Court of Appeals of Georgia, Fifth Division

June 14, 2017

SCHROEDER
v.
DEKALB COUNTY, GEORGIA et al.

          MCFADDEN, P. J., BRANCH and BETHEL, JJ.

          McFadden, Presiding Judge.

         Bobby Schroeder, III alleges that the DeKalb County Recorder's Court falsely reported to the Georgia Department of Driver Services that his driver's license should be suspended because he had failed to pay a traffic ticket and had failed to appear in court. This false report, he alleges, led to his being arrested and jailed. He also alleges that the practice of the court communicating false information to the department was routine.

         Schroeder filed this action for damages, asserting claims under state law and 42 USC § 1983 against the county, the chief judge of the recorder's court, the court administrator, and three John Doe defendants. The trial court granted the defendants' motion for judgment on the pleadings, and Schroeder filed this appeal.

         We agree with the trial court that Schroeder's ante litem notice was not timely, so he cannot pursue his state law claims against the county and the individual defendants in their official capacities. But we find that the trial court erred in dismissing Schroeder's other claims because the defendants have not shown that they are clearly entitled to judgment. So we affirm in part and reverse in part the trial court's order of dismissal.

1. Allegations in the complaint.
In considering the trial court's decision on a . . . motion for judgment on the pleadings, we apply a de novo review and thus owe no deference to the decision of the court below. Moreover, we must consider all well-pled material allegations on [Schroeder's] complaint as true, with all doubts resolved in [his] favor. We may also consider any exhibits attached to and incorporated into the complaint and the answer, also construing them in the appellant's favor. Nevertheless, . . . a motion for judgment on the pleadings should be granted only if the moving party is clearly entitled to judgment.

Shelnutt v. Mayor & Aldermen of City of Savannah, 333 Ga.App. 446 (776 S.E.2d 650) (2015) (citations and punctuation omitted). Simply put, a defendant is entitled to a "grant of a motion for judgment on the pleadings under OCGA § 9-11-12 (c) . . . only where there is a complete failure to state a cause of action[.]" Hall v. Sencore, Inc., 302 Ga.App. 367 (691 S.E.2d 266) (2010). In this case, the defendants' motion for judgment on the pleadings is the equivalent of a motion to dismiss for failure to state a claim because the defendants did not introduce affidavits, depositions, or interrogatories in support of their motion. Southwest Health & Wellness, LLC v. Work, 282 Ga.App. 619, 623 (2) (639 S.E.2d 570) (2006) (citation and punctuation omitted). For this reason, "[t]he motion to dismiss should not be granted unless the averments in the complaint disclose with certainty that the plaintiff[] would not be entitled to relief under any state of facts which could be proved in support of [his] claim." Id.

▶ _Problem set_:
A - Print the part of the opinion that begins at the words "McFadden, Presiding Judge." and stops after "filed this appeal.".
B - According to the opinion, which state agency was told that Schroeder's driver's license should be suspended?
The items after the opinion aren't needed for anything here.

▶ _Stored records_:
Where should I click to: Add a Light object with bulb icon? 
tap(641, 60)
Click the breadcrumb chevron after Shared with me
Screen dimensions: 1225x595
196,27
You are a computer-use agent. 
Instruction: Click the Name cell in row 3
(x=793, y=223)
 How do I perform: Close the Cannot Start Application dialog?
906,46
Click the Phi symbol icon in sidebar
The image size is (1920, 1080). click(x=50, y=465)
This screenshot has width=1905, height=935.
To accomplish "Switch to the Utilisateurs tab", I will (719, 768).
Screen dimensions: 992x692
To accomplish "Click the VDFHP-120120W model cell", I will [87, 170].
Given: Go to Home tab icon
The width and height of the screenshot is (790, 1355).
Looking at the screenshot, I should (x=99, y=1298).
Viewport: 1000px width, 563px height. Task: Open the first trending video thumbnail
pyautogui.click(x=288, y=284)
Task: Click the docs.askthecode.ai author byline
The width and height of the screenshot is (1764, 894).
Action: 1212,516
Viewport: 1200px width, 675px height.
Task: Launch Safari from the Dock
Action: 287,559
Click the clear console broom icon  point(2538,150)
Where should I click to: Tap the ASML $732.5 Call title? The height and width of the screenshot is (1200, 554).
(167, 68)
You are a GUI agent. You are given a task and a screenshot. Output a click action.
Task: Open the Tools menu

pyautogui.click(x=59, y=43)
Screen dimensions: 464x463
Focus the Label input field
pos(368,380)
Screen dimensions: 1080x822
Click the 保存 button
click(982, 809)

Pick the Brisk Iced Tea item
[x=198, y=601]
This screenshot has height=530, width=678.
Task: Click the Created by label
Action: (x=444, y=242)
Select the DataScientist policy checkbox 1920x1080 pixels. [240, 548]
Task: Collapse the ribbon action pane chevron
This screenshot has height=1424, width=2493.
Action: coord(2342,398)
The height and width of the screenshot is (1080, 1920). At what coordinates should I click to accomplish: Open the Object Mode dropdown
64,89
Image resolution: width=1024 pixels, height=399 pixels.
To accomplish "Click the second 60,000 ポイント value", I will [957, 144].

▶ _Outputs for the tasks_:
A -
McFadden, Presiding Judge.

         Bobby Schroeder, III alleges that the DeKalb County Recorder's Court falsely reported to the Georgia Department of Driver Services that his driver's license should be suspended because he had failed to pay a traffic ticket and had failed to appear in court. This false report, he alleges, led to his being arrested and jailed. He also alleges that the practice of the court communicating false information to the department was routine.

         Schroeder filed this action for damages, asserting claims under state law and 42 USC § 1983 against the county, the chief judge of the recorder's court, the court administrator, and three John Doe defendants. The trial court granted the defendants' motion for judgment on the pleadings, and Schroeder filed this appeal.

B - The Georgia Department of Driver Services.